Neo-demographics is a response to a changing world – the digital technologies that now pervade our lives are producing more and more data about us. These digital footprints act as records of our interactions with the world around us, cataloguing our behaviour within it to ever-increasing levels of details. In one week, the average UK citizen has 3,254 pieces of personal information stored about him or her, and interest in analysing this data is on the rise in the commercial sector – but it’s time to make that data work for us too.
But we are creatures of routine and habit, and important patterns exist in the sea of data we generate: patterns that characterize us as the unique individuals we are. The aim of the Neo-demographics project is to not only to develop cutting edge techniques that allow detection of these patterns, but also to provide tools that allow consumers, SMEs and policy makers to harness them while maintaining individual privacy – and not just leave such capabilities in the hands of the monolithic corporations.

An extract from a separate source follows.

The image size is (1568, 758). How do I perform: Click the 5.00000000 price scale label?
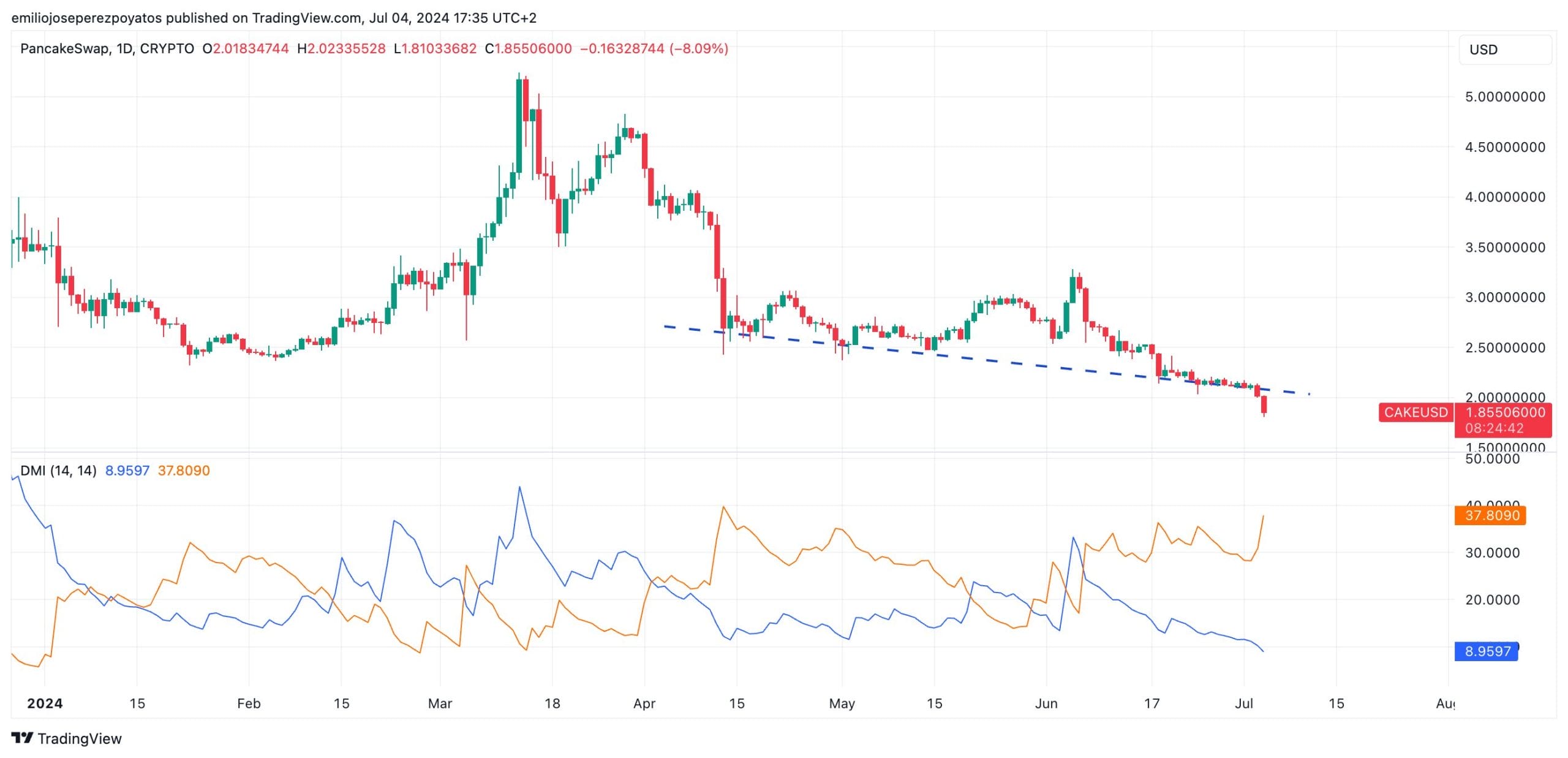tap(1504, 97)
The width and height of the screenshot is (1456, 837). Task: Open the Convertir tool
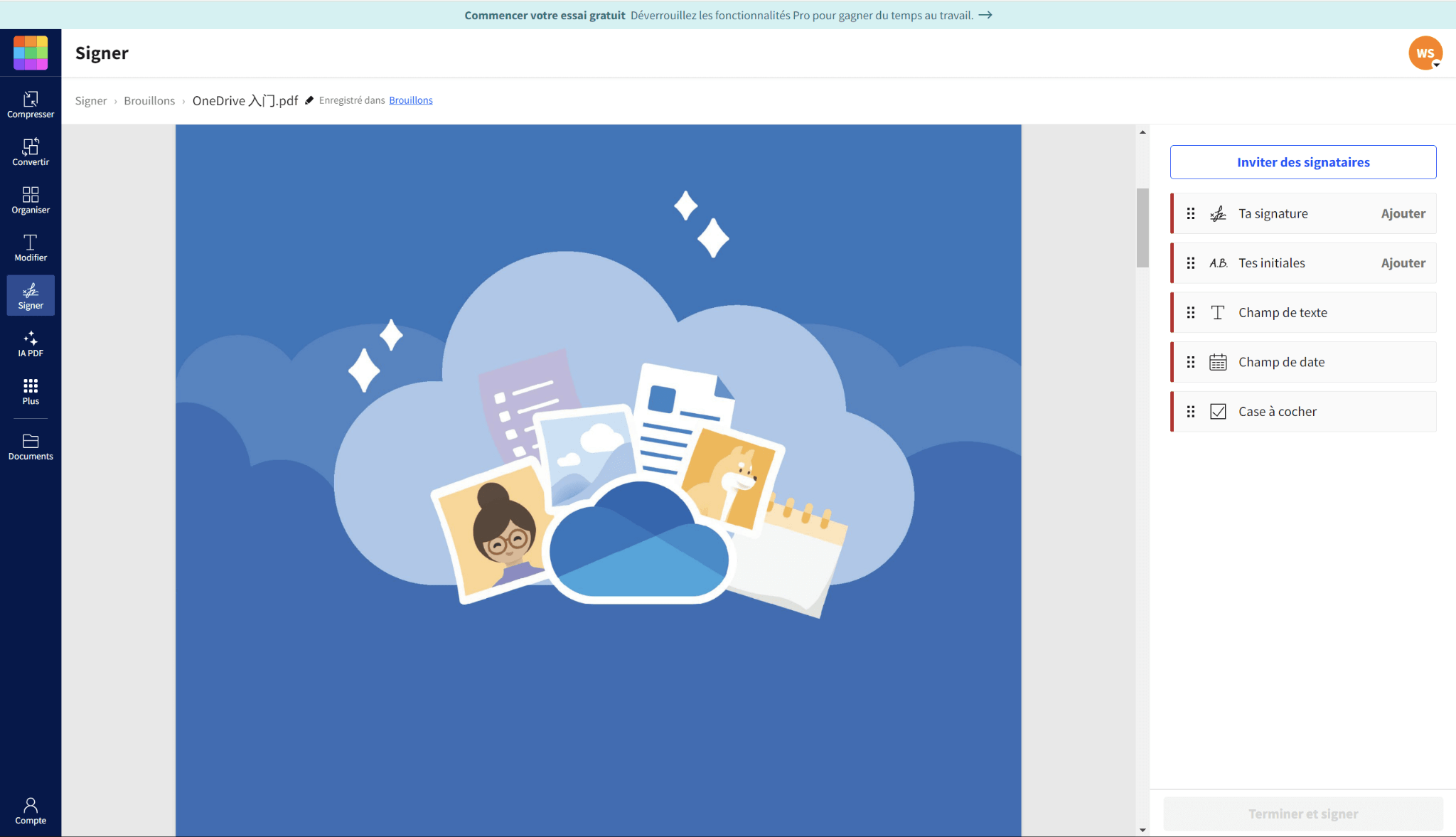[31, 152]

So how do we, as individuals, benefit from Neo-demographic analysis? Well the characterisations produced from our digital footprints are not only illuminating, but have the potential to challenge traditional market failures: they can increase product mobility (allowing individuals to more easily isolate services and tariffs that better match their archetypes); they can remove barriers to entry for smaller businesses in market segmentation and product personalization (normally only available to large corporations due to network effects); and they can challenge outmoded demographic tools used by policy makers.
Neo-demographics will initially focus on three types of digital footprint data: Energy, Communications and Movement. Cutting edge mathematical techniques are being developed that will mine cycles, motifs and features within our datasets, while vitally maintaining privacy boundaries of the individual. In association with sociologist expertise, useful characterizations of human behaviour will be generated that are not only useful, but interpretable and add capability to the digital economy as a whole.